The long shadow of the United States
America set up military bases in the north of Brazil without
waiting for authorisation
By Robert Fisk
05/13/06 "The
Independent" -- -- Strange things happen when a
reporter strays off his beat. Vast regions of the earth turn out
to have different priorities. The latest conspiracy theory for
the murder of ex-Lebanese prime minister Rafiq Hariri--that
criminals involved in a bankrupt Beirut bank may have been
involved--doesn't make it into the New Zealand Dominion Post.
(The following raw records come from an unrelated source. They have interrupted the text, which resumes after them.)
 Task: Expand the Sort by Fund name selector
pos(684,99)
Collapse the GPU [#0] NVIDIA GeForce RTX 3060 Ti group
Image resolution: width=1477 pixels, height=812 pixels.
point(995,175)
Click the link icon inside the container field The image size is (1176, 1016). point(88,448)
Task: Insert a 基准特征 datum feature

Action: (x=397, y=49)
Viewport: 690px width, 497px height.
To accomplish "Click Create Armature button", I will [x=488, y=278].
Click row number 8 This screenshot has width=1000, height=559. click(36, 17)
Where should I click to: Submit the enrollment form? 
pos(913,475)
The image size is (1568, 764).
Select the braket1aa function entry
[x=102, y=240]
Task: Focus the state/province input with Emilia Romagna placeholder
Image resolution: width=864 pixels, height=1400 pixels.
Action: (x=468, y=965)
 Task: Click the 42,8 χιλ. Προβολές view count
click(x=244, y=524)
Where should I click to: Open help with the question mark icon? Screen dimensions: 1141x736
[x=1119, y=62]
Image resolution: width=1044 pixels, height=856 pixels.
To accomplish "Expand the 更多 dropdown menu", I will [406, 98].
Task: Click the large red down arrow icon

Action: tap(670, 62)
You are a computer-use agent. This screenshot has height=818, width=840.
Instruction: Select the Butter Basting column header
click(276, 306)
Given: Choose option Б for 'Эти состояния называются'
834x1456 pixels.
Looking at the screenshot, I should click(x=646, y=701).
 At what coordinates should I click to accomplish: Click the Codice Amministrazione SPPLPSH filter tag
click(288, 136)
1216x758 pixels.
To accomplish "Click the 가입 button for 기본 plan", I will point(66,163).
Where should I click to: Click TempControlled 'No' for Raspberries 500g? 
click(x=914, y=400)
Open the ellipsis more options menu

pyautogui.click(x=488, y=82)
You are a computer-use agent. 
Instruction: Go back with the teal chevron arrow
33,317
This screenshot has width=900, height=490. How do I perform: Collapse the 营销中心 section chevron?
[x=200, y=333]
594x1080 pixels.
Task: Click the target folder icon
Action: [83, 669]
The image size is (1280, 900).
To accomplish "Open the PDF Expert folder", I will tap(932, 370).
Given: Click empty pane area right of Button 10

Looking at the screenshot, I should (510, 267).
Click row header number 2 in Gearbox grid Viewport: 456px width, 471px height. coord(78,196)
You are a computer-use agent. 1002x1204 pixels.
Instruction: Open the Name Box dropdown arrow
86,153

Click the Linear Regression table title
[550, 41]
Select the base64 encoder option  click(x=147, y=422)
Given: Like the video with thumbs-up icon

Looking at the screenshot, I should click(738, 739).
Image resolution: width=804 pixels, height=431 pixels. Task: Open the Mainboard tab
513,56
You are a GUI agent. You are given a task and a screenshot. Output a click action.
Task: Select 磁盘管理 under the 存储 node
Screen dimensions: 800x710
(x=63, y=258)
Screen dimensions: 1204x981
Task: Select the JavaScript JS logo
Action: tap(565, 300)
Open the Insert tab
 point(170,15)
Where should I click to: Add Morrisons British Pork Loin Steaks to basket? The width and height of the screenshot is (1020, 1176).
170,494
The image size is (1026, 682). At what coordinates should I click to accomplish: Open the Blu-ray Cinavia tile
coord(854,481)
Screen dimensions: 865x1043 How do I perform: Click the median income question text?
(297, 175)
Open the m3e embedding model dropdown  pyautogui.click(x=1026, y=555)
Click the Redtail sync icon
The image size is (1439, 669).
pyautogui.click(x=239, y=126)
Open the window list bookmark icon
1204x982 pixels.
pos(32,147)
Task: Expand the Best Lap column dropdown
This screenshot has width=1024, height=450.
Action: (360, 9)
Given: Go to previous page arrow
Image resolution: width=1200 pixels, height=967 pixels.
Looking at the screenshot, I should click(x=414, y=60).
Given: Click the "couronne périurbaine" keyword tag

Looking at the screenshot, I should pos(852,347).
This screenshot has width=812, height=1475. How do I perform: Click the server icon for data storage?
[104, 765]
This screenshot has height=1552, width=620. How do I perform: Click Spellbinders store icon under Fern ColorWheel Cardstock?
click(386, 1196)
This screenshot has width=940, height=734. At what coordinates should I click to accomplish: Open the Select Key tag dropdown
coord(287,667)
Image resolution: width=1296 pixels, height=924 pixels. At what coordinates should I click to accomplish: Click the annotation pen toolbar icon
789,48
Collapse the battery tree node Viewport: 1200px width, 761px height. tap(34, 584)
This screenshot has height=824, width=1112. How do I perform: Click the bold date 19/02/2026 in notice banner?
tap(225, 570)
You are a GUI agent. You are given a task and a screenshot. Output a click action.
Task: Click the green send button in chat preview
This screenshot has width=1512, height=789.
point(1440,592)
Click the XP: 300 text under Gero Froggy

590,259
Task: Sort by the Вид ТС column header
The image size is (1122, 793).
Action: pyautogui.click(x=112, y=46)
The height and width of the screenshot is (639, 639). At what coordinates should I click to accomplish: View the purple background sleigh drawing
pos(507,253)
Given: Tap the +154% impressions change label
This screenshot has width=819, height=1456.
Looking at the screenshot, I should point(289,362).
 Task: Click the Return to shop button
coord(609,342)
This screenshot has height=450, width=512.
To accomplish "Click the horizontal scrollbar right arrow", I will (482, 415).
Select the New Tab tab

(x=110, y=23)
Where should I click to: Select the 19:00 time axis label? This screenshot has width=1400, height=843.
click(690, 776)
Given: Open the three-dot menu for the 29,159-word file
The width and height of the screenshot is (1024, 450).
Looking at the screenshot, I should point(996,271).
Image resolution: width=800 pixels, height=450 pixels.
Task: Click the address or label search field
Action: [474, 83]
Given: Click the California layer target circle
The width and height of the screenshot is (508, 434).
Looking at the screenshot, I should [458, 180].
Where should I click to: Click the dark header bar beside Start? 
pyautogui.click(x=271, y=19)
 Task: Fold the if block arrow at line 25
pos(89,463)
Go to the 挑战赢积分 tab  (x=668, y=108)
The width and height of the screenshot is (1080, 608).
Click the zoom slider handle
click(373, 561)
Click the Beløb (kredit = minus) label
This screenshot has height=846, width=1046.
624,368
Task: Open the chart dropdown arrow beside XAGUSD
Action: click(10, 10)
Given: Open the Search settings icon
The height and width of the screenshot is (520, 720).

And last week, arriving in the vast, messy, unplanned city of
Sao Paulo, it was a Brazilian MP corruption scandal, the
bankruptcy of the country's awful airline Varig--worse, let me
warn you, than any East European airline under the Soviet
Union--and Brazil's newly nationalised oil concessions in
Bolivia that made up the front pages.
Sure, there was Iranian President Ahmadinejad's long letter to
President Bush--"rambling", the local International Herald
Tribune edition called it, a description the paper's headline
writers would never apply to Mr Bush himself--and a whole page
of Middle East reports in the Folha de Sao Paulo daily about the
EU's outrageous sanctions against the democratically elected
government of "Palestine"--all, alas, written from wire
agencies.
But then in steps Brazil with its geographical immensity, its
extraordinary story of colonialism and democracy, the mixture of
races in Sao Paulo's streets--which outdoes the ethnic origins
of the occupants of any Toronto tram--and its weird version of
Portuguese; and then suddenly the Middle East seems, a very long
way away.
Brazil? Sure, the Amazon, tropical forests, coffee and the
beaches of Rio. And then there's Brasilia, the make-believe
capital designed--like the equally fake Canberra in Australia
and fraudulent Islamabad in Pakistan--so that the country's
politicians can hide themselves away from their people.
One thing the country shares with the Arab world, it turned out,
is the ever constant presence and influence and pressure of the
US--never more so than when Brazil's right-wing rulers were
searching for commies in the 1940s and 50s. They weren't hard to
find.
In 1941, a newly belligerent America--plunged into a world war
by an attack every bit as ruthless as that of 11 September
2001--had become so worried about the big bit of Brazil that
juts far out into the Atlantic, that it set up military bases in
the north of the country without waiting for the authorisation
of the Brazilian government. Now what, I wonder, does that
remind me of?
Well, Washington needn't have worried. The sinking of five
Brazilian merchant ships by German U-boats provoked huge public
demonstrations that forced the right-wing and undemocratic
Getulio Vargas government to declare war on the Nazis. Hands up
those readers who know that more than 20,000 Brazilian troops
fought on our side in the Italian campaign right up to the end
of the Second World War. Even fewer hands will be raised, I
suspect, if I ask how many Brazilian troops were killed.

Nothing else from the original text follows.